World Data System certification
Historic certification programme of ICSU's World Data System (WDS) under which scientific data centres in geosciences and related fields were certified as trustworthy; merged with the Data Seal of Approval in 2017 to form CoreTrustSeal.
CoreTrustSeal
A community-based, non-profit certification scheme for trustworthy data repositories, operated by the CoreTrustSeal Foundation, awarded against 16 published requirements covering organisational infrastructure, digital object management, and technical infrastructure.
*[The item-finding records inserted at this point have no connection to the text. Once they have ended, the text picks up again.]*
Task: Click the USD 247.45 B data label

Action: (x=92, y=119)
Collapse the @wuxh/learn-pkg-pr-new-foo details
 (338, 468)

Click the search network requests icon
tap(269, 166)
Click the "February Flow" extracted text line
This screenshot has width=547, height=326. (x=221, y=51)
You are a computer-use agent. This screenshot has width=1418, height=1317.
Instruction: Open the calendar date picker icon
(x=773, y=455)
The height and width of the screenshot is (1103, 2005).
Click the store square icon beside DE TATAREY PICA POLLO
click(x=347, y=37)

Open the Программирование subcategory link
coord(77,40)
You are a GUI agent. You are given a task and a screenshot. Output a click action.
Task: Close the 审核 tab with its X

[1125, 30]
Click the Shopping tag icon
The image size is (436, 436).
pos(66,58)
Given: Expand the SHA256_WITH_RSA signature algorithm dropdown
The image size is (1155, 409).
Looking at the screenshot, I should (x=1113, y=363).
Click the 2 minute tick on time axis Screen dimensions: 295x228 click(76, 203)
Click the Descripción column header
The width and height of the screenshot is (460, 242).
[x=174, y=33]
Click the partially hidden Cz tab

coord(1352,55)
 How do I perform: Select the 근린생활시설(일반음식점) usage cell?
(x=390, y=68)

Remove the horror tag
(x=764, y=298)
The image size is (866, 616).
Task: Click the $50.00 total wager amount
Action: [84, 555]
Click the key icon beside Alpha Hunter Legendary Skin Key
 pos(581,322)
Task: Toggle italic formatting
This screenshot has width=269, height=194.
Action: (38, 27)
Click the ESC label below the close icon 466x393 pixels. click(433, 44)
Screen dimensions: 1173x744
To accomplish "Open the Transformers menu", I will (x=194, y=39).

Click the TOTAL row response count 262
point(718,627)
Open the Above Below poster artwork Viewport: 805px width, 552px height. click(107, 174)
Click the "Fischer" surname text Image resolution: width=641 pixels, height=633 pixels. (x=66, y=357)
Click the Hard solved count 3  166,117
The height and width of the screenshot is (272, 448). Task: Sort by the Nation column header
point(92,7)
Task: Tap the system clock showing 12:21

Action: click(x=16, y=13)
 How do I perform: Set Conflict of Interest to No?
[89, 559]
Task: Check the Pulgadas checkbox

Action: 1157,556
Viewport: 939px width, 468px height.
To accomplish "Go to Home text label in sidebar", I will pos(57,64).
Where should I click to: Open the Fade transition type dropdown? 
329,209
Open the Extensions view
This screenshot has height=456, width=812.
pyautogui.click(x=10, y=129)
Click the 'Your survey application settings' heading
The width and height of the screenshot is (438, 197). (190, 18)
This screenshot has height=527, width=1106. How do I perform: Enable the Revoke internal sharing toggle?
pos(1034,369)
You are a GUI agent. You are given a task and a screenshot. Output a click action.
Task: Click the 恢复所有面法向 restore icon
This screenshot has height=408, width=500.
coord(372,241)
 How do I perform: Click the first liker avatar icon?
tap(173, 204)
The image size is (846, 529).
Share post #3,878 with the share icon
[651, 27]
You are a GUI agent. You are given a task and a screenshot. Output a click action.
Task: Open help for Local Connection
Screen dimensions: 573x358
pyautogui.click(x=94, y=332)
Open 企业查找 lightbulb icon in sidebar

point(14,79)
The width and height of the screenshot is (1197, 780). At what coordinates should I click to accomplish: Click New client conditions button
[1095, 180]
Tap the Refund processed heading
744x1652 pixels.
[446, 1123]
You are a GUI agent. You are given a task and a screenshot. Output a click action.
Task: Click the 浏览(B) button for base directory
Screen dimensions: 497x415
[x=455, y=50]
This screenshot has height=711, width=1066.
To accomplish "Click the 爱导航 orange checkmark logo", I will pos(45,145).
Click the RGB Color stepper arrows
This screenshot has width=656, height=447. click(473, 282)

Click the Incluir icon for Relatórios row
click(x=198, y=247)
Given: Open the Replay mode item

Trusted digital repository
A digital repository whose mission, governance, technical infrastructure, and procedures have been independently assessed against a recognised standard (e.g. CoreTrustSeal, nestor seal, ISO 16363) and judged trustworthy to preserve digital content over the long term.
Subject repository
A repository the contents of which are connected purely by their discipline, rather than by other factors such as their institutional affiliation (see Institutional Repository)
Researcher webpage
A webpage featuring a researcher's profile, which possibly may also provide links to their publications.
Repository
Repositories preserve, manage, and provide access to many types of digital materials in a variety of formats.
Open archive
A repository that is compliant with the Open Archives Initiative Protocol for Metadata Harvesting (OAI-PMH) and therefore facilitates the sharing of metadata for a variety of purposes, most notably the compilation tasks performed by aggregator databases.
Institutional webpage
A webpage that is associated with the institution at which the author is employed.
Institutional repository
An online, digital collection of research outputs (see Repository) that are connected by their affiliation with a specific institution. Institutional repositories are most commonly associated with universities and other academic organisations, and so the contents of a single institutional repository may therefore cover a range of disciplines. An institutional repository may often be managed as part of a wider suite of services supporting scholarly communication, Open Access and Open Education.